* **Brief**
When the string "computer" occurs in a line of the records, show that line.

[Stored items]
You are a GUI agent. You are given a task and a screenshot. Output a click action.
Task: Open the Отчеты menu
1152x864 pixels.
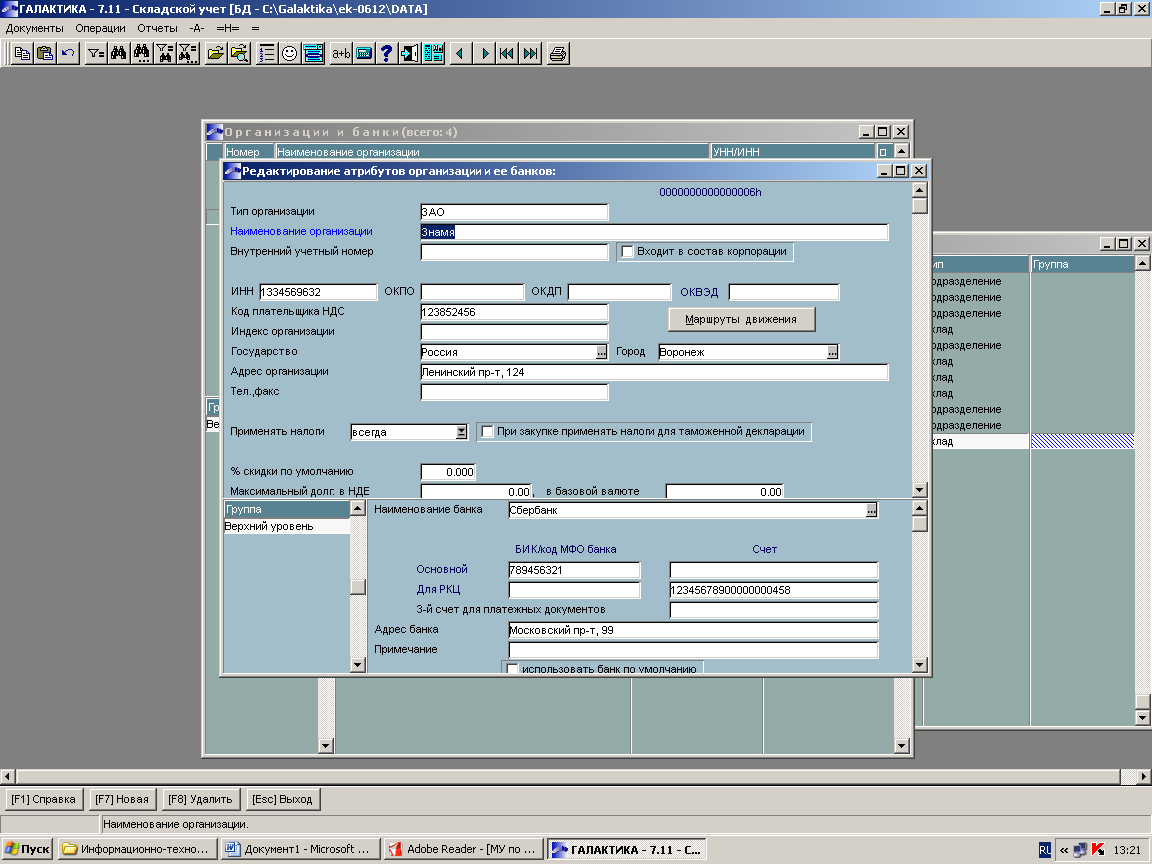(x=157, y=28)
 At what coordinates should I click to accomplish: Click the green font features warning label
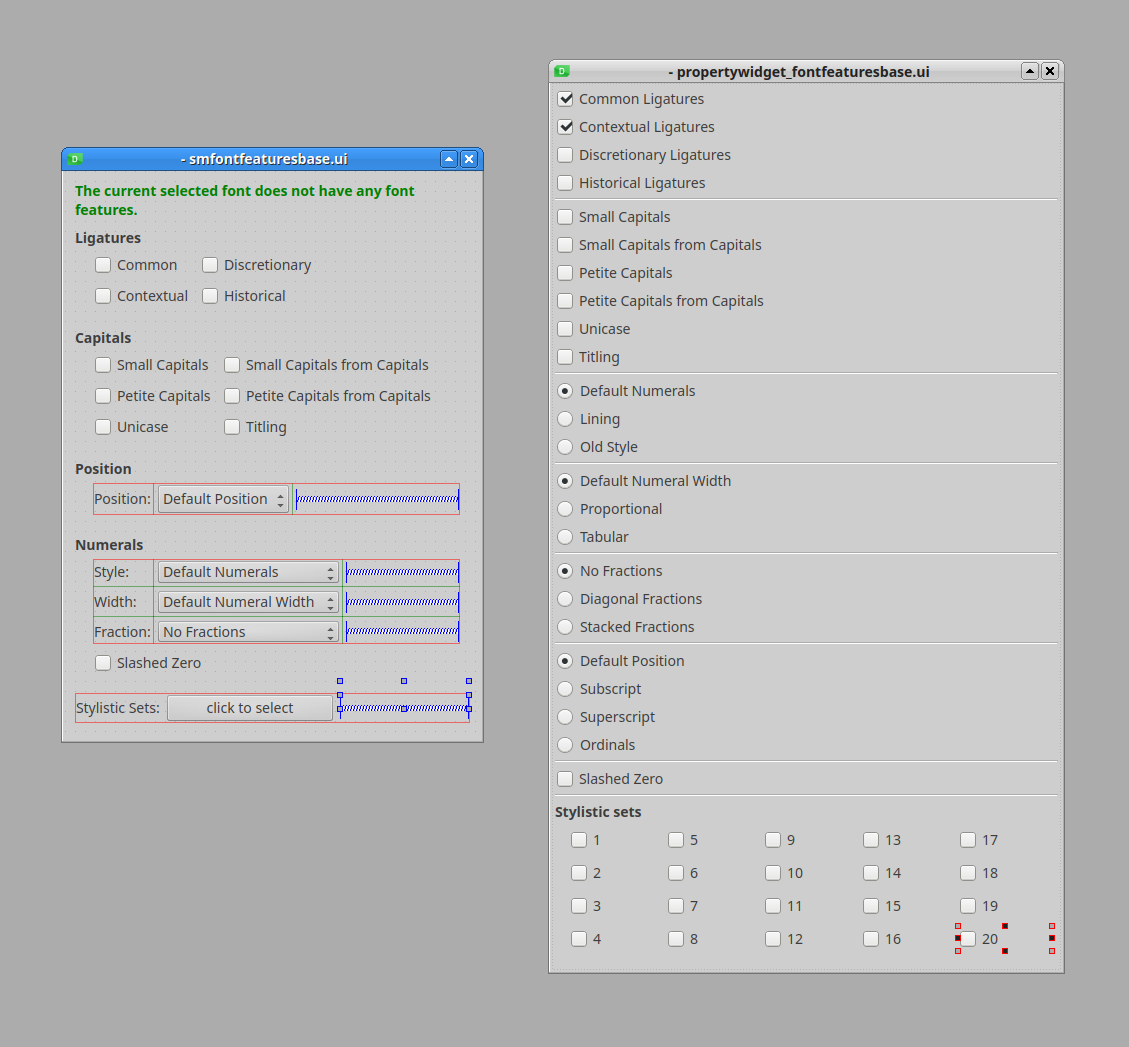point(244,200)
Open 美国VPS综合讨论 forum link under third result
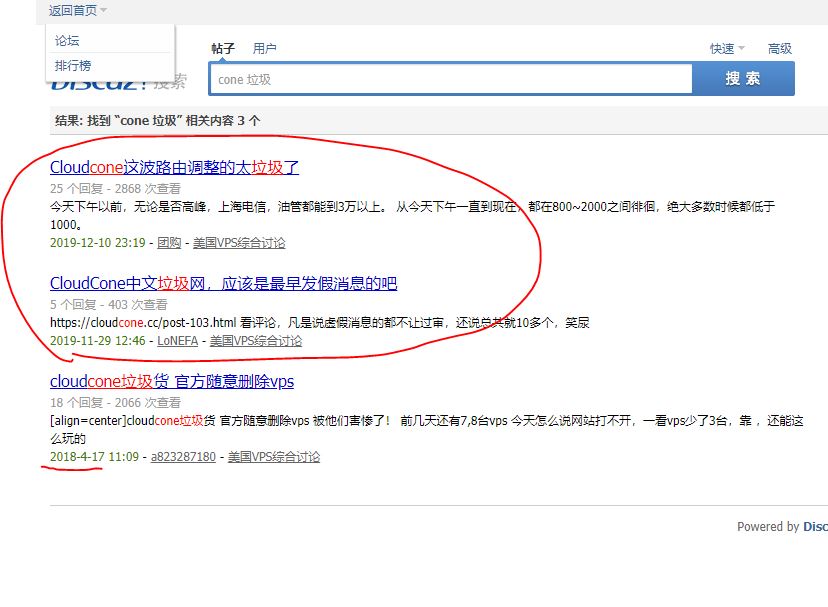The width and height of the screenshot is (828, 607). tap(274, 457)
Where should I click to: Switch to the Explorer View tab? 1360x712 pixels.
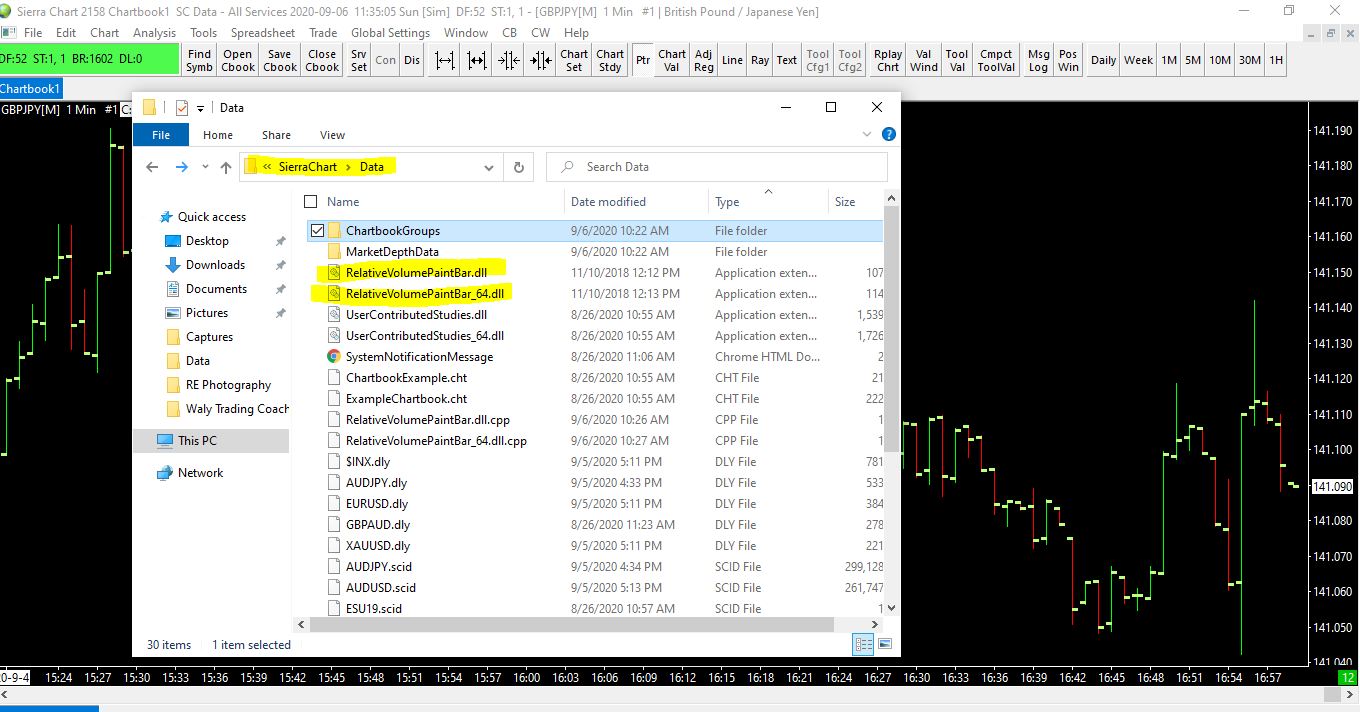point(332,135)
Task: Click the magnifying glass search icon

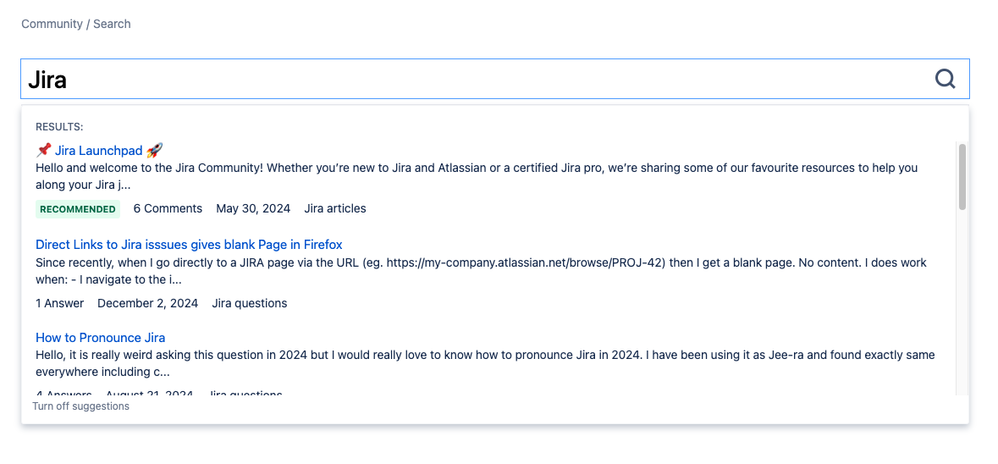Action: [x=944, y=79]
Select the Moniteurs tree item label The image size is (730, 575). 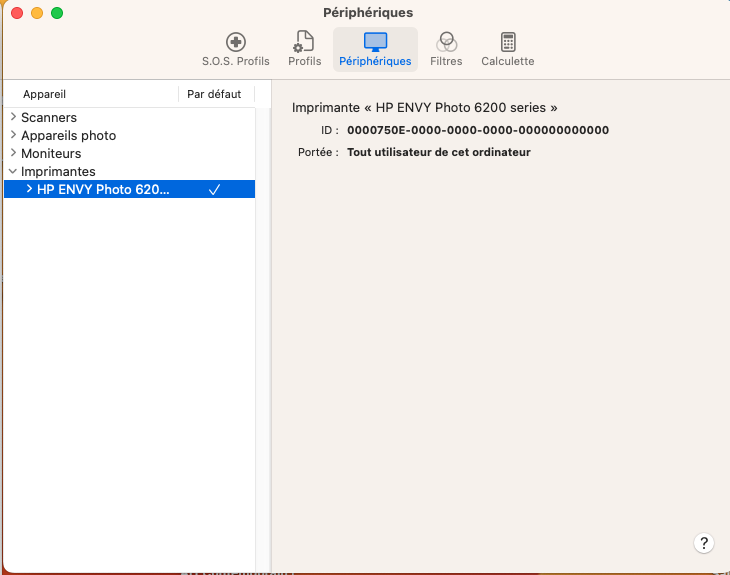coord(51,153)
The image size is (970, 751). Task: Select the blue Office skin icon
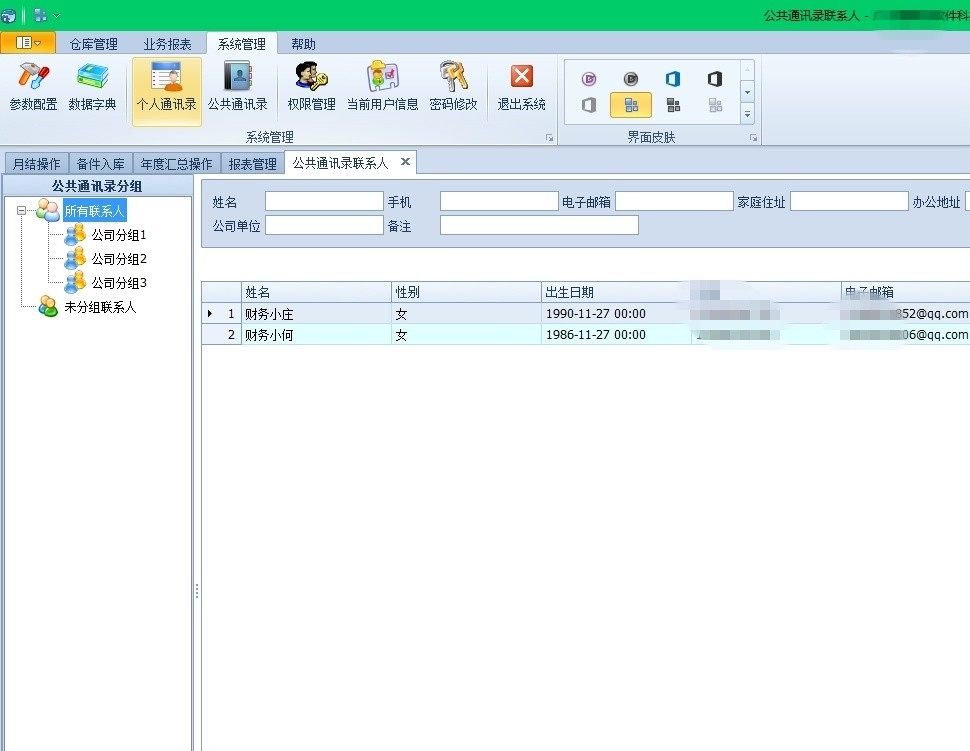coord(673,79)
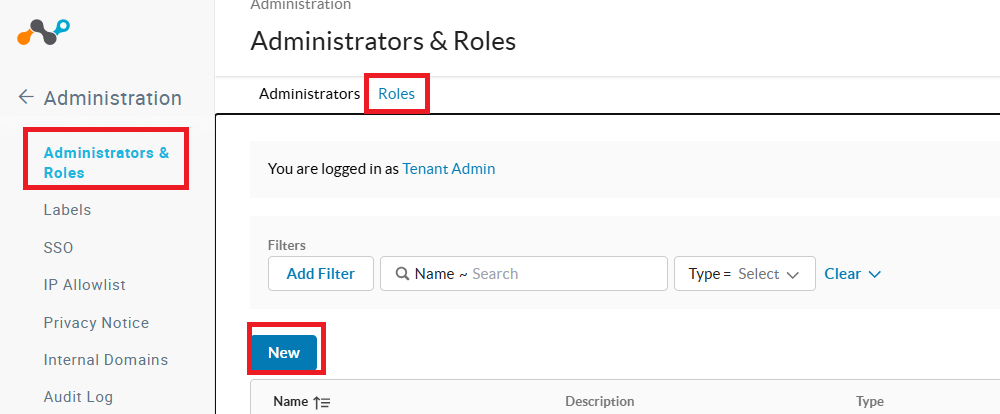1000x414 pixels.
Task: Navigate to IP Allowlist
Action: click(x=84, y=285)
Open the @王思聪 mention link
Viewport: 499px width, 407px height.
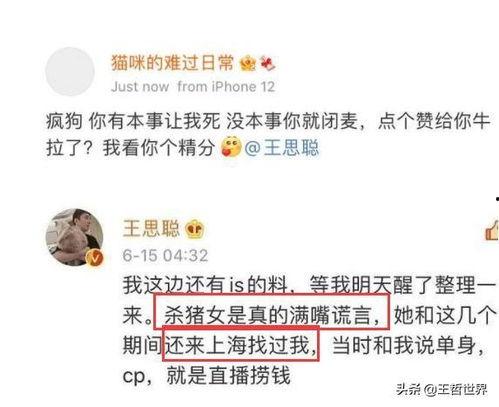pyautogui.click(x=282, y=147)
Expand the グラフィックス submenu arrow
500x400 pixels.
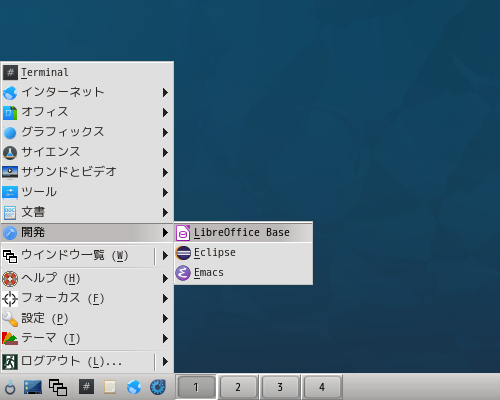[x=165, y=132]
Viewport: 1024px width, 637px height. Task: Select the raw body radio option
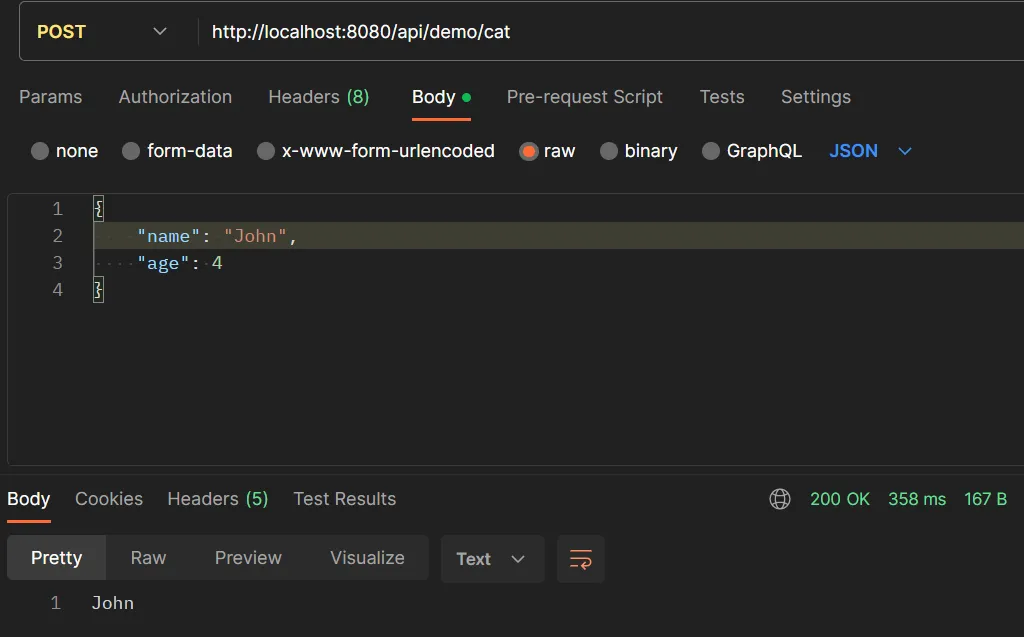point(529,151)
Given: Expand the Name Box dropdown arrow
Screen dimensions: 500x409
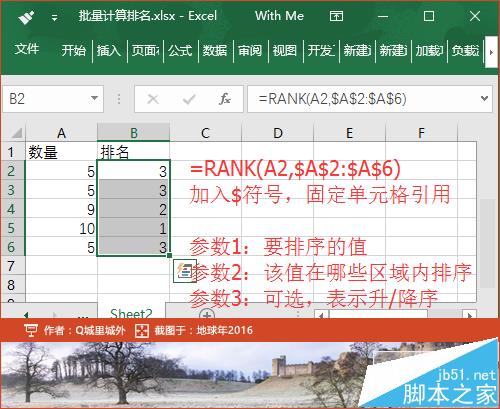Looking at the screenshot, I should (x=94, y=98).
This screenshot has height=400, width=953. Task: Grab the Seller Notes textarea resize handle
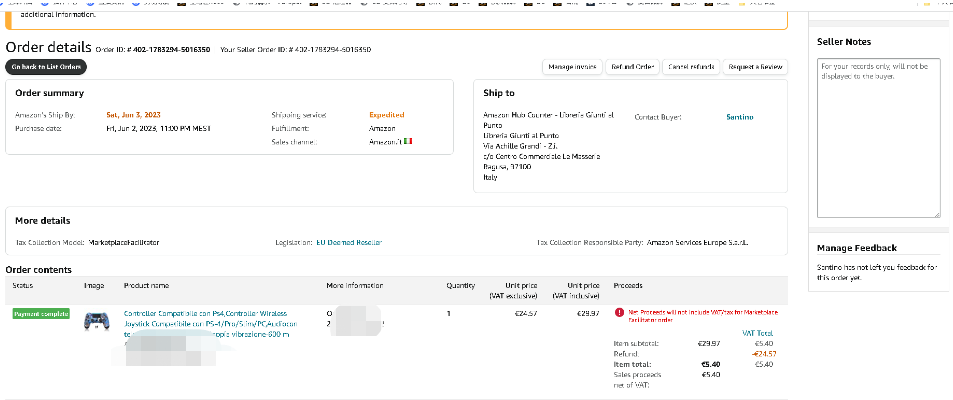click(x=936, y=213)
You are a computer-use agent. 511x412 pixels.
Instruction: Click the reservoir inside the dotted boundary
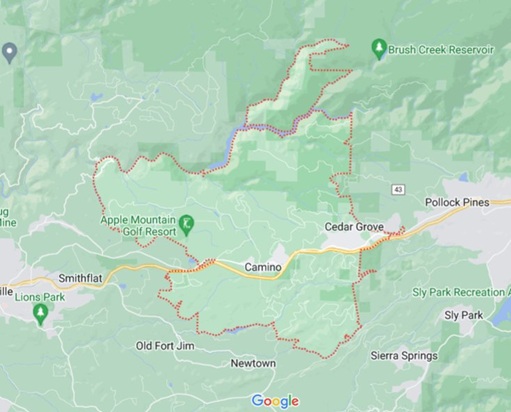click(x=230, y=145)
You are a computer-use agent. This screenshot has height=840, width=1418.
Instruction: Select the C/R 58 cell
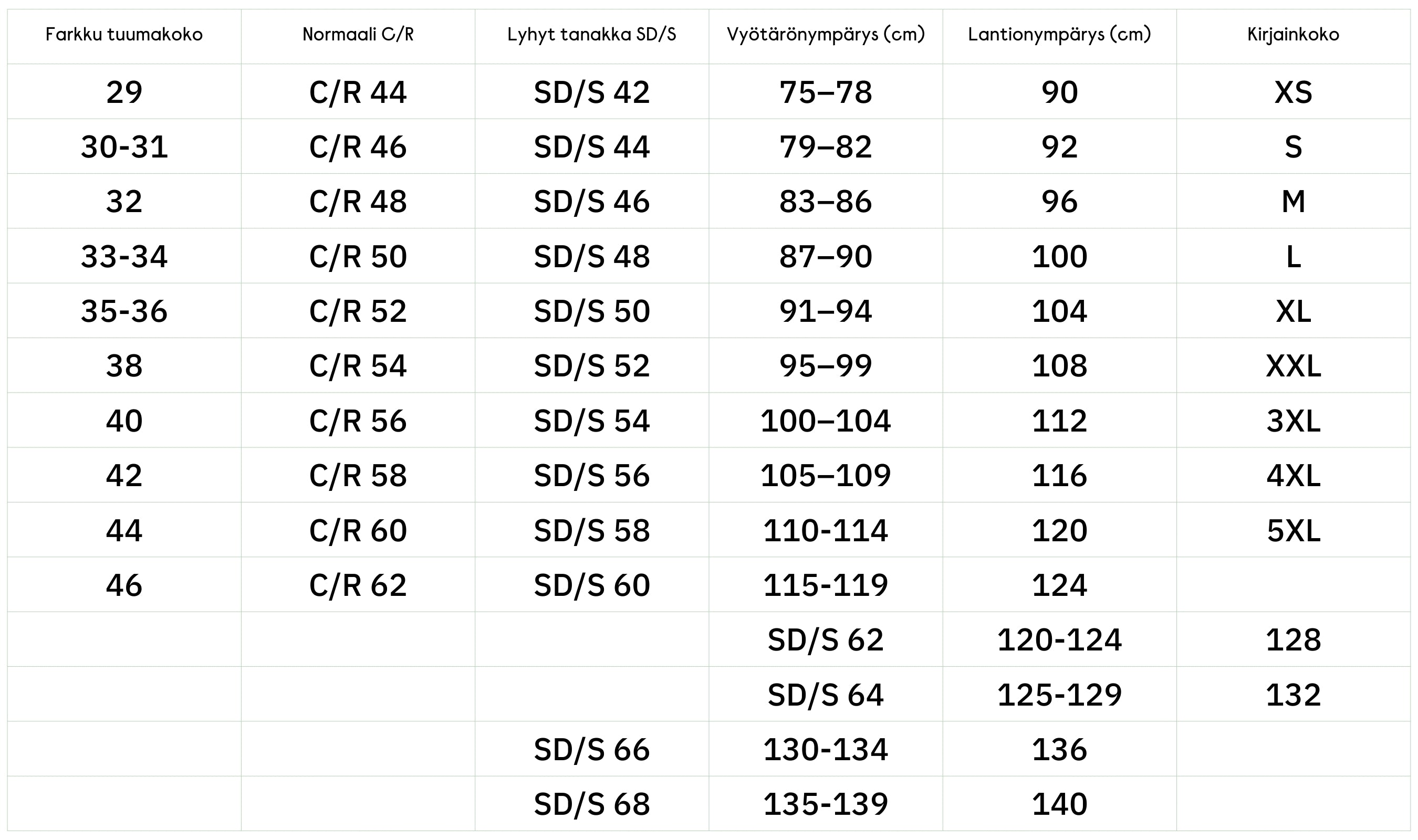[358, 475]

* **Answer below**
You are a computer-use agent. 511x412 pixels.
You are a computer-use agent. This screenshot has height=840, width=1418.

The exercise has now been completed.